▶ [Dataset content]:
= = = = = = =

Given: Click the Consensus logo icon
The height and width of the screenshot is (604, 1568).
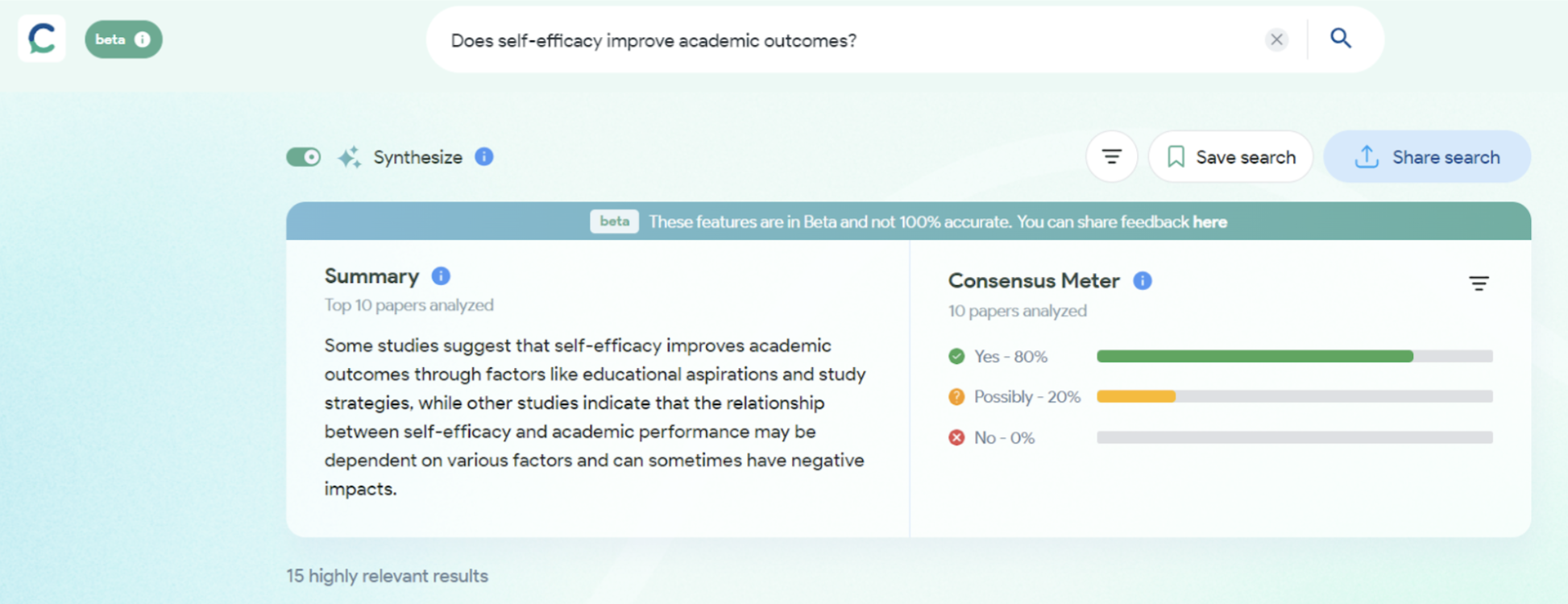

= = = = = = =

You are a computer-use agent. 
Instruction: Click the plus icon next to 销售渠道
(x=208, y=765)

= = = = = = =

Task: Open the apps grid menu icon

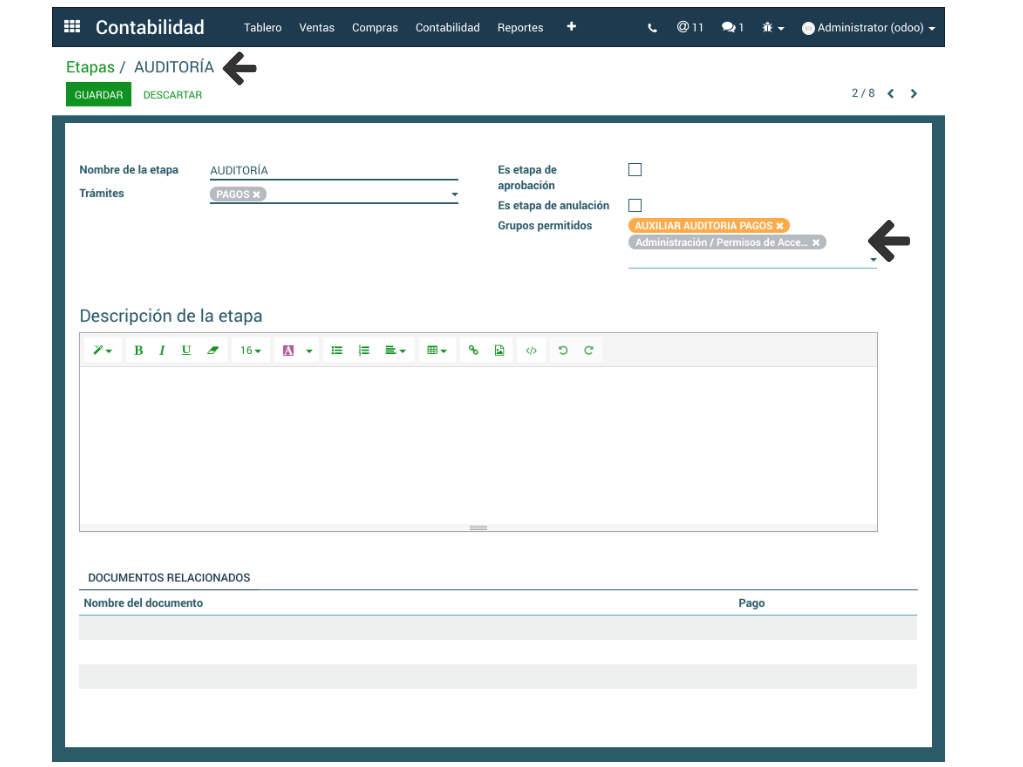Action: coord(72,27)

= = = = = = =

▶ [What the task requires]: Pick out every line above that contains the word "Click" and copy each such line in full.

▶ [Full solution]:
Given: Click the Consensus logo icon
Instruction: Click the plus icon next to 销售渠道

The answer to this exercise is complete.